Biological control of oxeye daisy
Although closely related, Oxeye daisy is an invasive weed in places like North America and Australia, while Shasta daisy remains a garden favourite, especially in North America. CABI is investigating whether specialist natural enemies from oxeye daisy’s area of origin in Eurasia could be introduced in North America and Australia as biological control agents. In North America the popularity of Shasta daisy makes this a challenge because any introduced agent must damage oxeye daisy but not Shasta daisy.
So, what’s the problem
Oxeye daisy (Leucanthemum vulgare) is a perennial herbaceous plant with showy flowerheads. Originating from Europe and western Asia, it has been introduced to many other parts of the world. It became naturalised in the wild throughout most of temperate North America and in south-eastern Australia, where it is found in pastures, meadows and open woodland, and on roadsides and wasteland.
Oxeye daisy is highly invasive and difficult to control by conventional means. Biological control offers an alternative approach: one reason for the plant’s impact may be the absence of natural enemies that attack it in its area of origin. The challenge is to find natural enemies that attack oxeye daisy but do not damage related ornamentals or native species.
What is this project doing?
In 2008, CABI was asked by the Ministry of Forests and Range in British Columbia to investigate the prospects for biological control of oxeye daisy in North America. CABI has since become involved in a similar project for Australia.
A literature survey revealed some 80 insect species known to feed on oxeye daisy in Europe – about 25% are thought to have a narrow host range. Seven species were prioritised as potential biological control agents: the root-mining tortricid moths Dichrorampha aeratana and D. baixerasana, the shoot-mining Dichrorampha consortana, the root-feeding weevils Cyphocleonus trisulcatus and Diplapion stolidum, the root-galling fly Oxyna nebulosa and the flowerhead-attacking tephritid fly Tephritis neesii.

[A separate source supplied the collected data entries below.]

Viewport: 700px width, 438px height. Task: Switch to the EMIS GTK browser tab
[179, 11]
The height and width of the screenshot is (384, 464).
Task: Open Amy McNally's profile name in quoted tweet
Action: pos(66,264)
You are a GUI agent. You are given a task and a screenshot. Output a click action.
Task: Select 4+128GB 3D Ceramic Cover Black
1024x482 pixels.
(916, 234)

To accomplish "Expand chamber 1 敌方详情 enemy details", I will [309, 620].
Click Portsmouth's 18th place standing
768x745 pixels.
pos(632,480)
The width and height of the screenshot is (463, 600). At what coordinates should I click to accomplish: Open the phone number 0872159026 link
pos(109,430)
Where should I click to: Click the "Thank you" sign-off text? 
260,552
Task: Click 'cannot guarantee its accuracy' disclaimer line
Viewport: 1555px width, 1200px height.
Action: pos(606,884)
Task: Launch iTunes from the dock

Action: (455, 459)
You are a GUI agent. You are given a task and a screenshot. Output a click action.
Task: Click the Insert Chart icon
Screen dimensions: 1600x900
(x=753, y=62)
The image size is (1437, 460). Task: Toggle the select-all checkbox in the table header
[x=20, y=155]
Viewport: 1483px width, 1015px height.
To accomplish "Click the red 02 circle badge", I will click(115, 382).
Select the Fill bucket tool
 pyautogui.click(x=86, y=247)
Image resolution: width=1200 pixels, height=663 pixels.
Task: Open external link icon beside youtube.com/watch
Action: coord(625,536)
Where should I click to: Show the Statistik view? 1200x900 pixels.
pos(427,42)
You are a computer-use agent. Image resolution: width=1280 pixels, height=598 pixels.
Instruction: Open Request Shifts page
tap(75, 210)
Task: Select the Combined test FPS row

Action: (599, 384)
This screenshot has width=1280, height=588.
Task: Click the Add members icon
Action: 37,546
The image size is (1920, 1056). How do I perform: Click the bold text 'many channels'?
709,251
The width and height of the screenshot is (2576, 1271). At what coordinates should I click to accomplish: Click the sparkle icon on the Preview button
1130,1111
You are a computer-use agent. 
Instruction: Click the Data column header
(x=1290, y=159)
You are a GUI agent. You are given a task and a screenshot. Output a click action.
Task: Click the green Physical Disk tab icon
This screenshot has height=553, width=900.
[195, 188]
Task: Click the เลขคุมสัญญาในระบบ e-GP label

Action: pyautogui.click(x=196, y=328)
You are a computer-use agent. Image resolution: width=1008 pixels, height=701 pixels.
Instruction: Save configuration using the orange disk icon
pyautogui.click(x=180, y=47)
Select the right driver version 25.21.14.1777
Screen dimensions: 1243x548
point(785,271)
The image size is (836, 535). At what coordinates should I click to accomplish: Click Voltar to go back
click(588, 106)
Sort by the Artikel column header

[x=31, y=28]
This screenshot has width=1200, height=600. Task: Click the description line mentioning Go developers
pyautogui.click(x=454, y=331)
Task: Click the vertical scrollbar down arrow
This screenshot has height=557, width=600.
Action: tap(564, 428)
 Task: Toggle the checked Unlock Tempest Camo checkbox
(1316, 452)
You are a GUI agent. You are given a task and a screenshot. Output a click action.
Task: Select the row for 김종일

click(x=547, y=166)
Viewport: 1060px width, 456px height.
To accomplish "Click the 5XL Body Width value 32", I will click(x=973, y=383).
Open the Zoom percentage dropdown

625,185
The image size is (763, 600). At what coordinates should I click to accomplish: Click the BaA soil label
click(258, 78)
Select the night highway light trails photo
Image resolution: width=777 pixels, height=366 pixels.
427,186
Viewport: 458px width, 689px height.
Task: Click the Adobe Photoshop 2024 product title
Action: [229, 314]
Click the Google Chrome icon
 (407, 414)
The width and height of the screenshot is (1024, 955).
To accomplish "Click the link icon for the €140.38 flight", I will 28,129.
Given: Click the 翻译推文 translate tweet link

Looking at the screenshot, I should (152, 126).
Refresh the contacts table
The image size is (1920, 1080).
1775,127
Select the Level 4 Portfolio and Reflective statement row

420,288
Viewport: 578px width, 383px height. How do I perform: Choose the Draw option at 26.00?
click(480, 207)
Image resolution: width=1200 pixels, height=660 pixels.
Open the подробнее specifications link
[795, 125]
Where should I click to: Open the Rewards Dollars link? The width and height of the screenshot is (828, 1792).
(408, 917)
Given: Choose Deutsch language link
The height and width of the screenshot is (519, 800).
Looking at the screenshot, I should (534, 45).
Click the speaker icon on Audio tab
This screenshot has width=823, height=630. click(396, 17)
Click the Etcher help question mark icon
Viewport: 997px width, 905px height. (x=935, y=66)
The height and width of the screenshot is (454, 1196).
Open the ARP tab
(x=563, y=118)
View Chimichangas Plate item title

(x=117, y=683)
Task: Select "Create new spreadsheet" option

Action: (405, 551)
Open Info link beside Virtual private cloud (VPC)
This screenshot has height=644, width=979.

The next step is to study these species in depth to assess their suitability for introduction to North America or Australia. We are looking for species that are both specific and damaging to the target weed, but not to non-target species.
The two weevils D. stolidum and C. trisulcatus and the fly T. neesii were rejected because they proved not specific enough for introduction in North America. However, C. trisulcatus may still be a suitable biological control for Australia where the attacked Shasta daisy (Leucanthemum × superbum) is less common.
Tests with the root-mining tortricid moth D. aeratana proved to very promising. From laboratory tests, we found that its fundamental larval host range (the plant species the larvae can develop on) is mainly restricted to the genus Leucanthemum. In outdoor experiments in Switzerland, where we gave moths a choice of test plant species and oxeye daisy, we found high numbers of larvae in oxeye daisy and just a few in ornamental Shasta daisies (Leucanthemum × superbum). Impact experiments with potted plants showed that larval feeding reduces biomass and flowering of oxeye daisy, but has no impact on Shasta daisy. We plan to apply for permission to introduce it in collaboration with our partners in North America. In addition, we will also continue host-range tests with D. aeratana using non-target species native to Australia as well as additional species important for the horticultural industry in Australia.
We started tests with the root-galling tephritid fly O. nebulosa in 2016. In no-choice tests (where the fly is exposed to only one test species or the target weed), galls were exclusively found on oxeye daisy and, to a much lesser extent, on four other species. These are positive results and we will, therefore, continue working with this insect.
In 2018, we set-up a rearing colony with the shoot-mining tortricid moth Dichrorampha consortana in order to start investigating its biology and host range.